**Work order**: Please repeat, exactly as they stand, the line containing "Collapse the header section fold marker" and the lines after it through the final line of the listing below, minus pictures.
#### Material for this exercise ####
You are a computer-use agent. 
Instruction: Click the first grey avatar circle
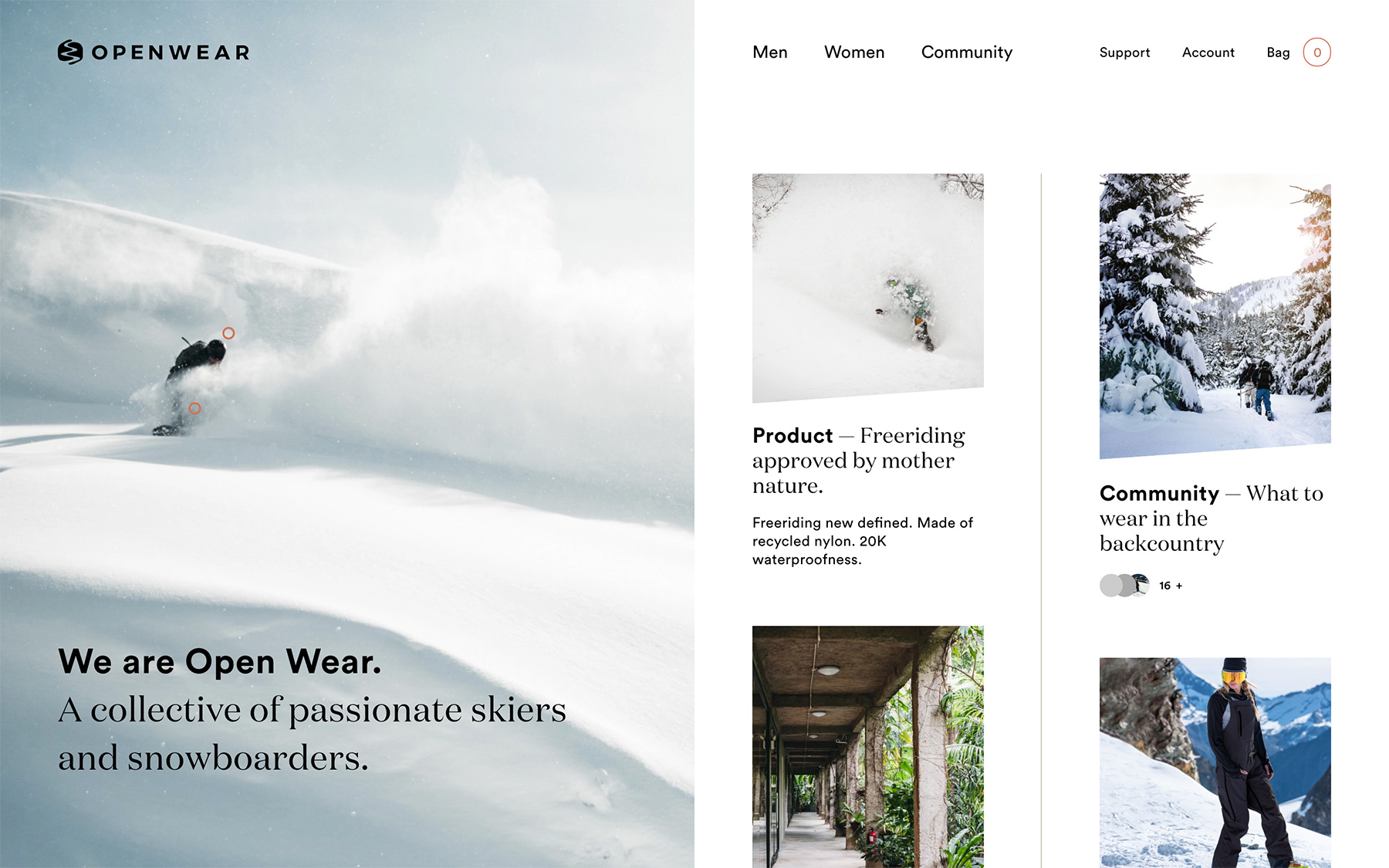tap(1111, 586)
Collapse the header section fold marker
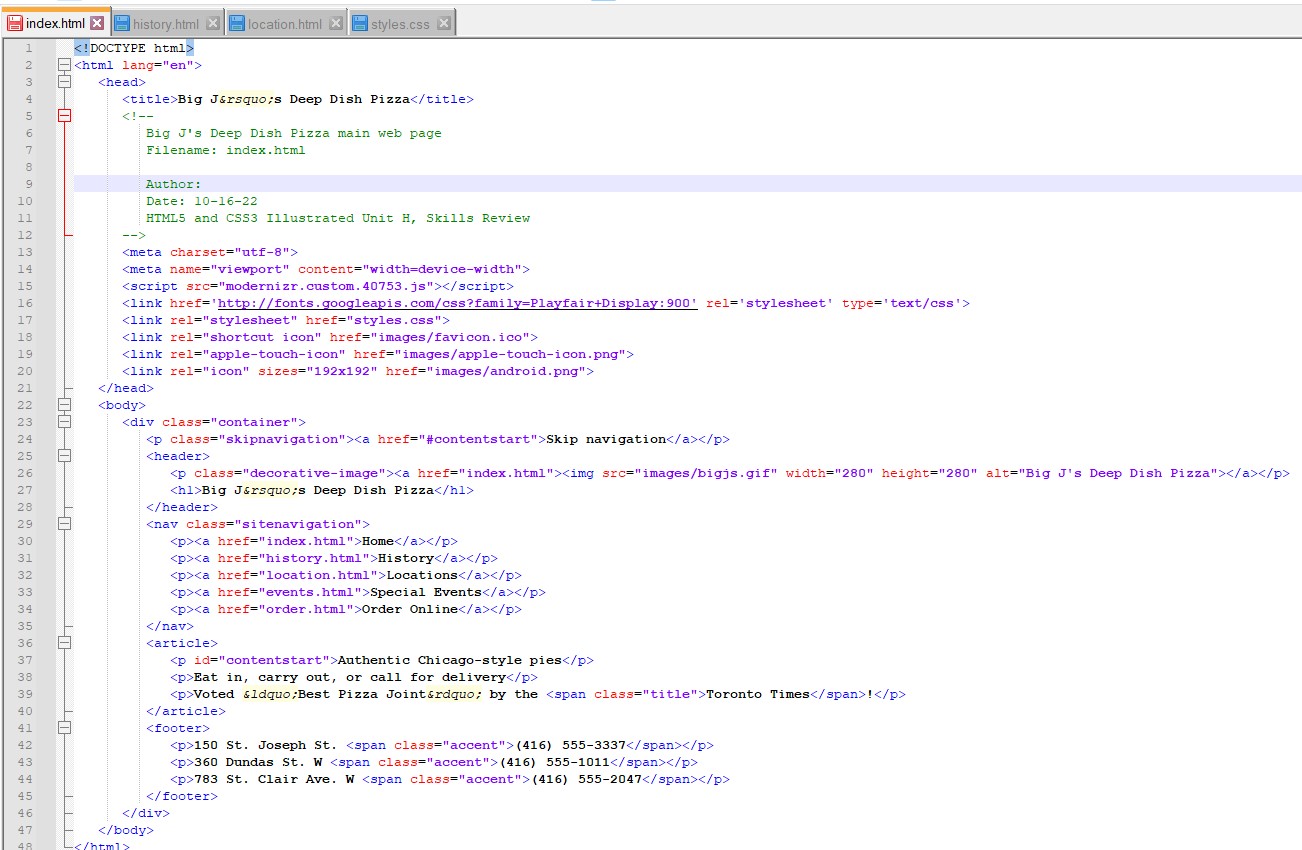The image size is (1302, 850). (64, 456)
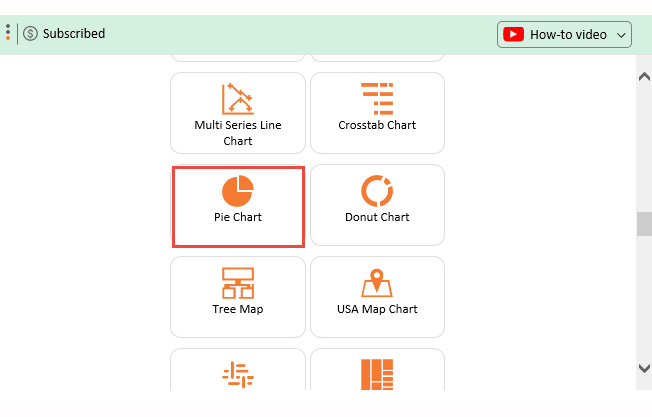Click the Tree Map text label
The width and height of the screenshot is (652, 417).
(237, 309)

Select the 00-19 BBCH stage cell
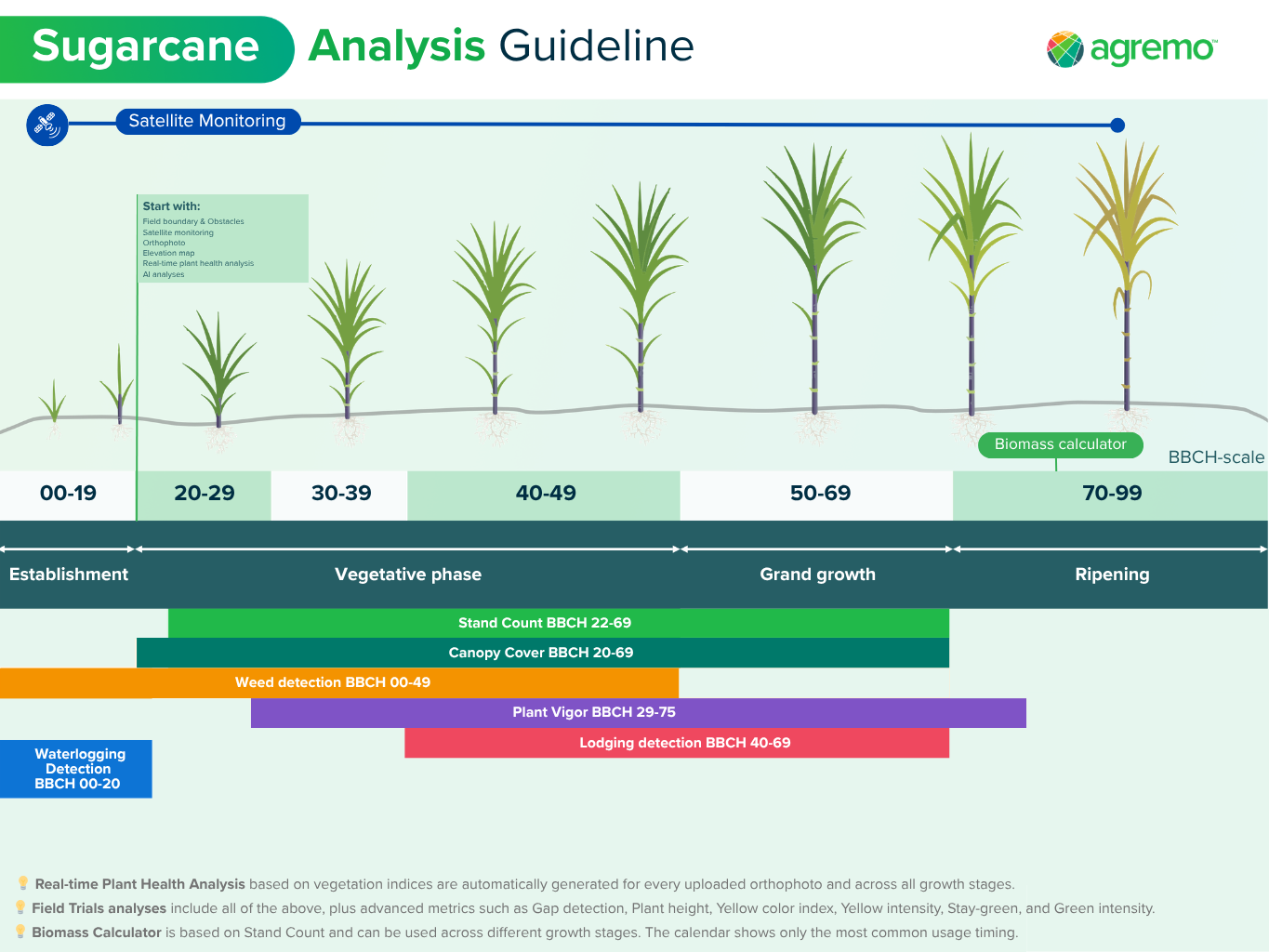click(x=68, y=495)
####
**Your response**:
Collapse the header section fold marker
The image size is (1302, 850). (64, 456)
Click the Tree Map text label
The width and height of the screenshot is (652, 417).
(237, 309)

Select the 00-19 BBCH stage cell
click(x=68, y=495)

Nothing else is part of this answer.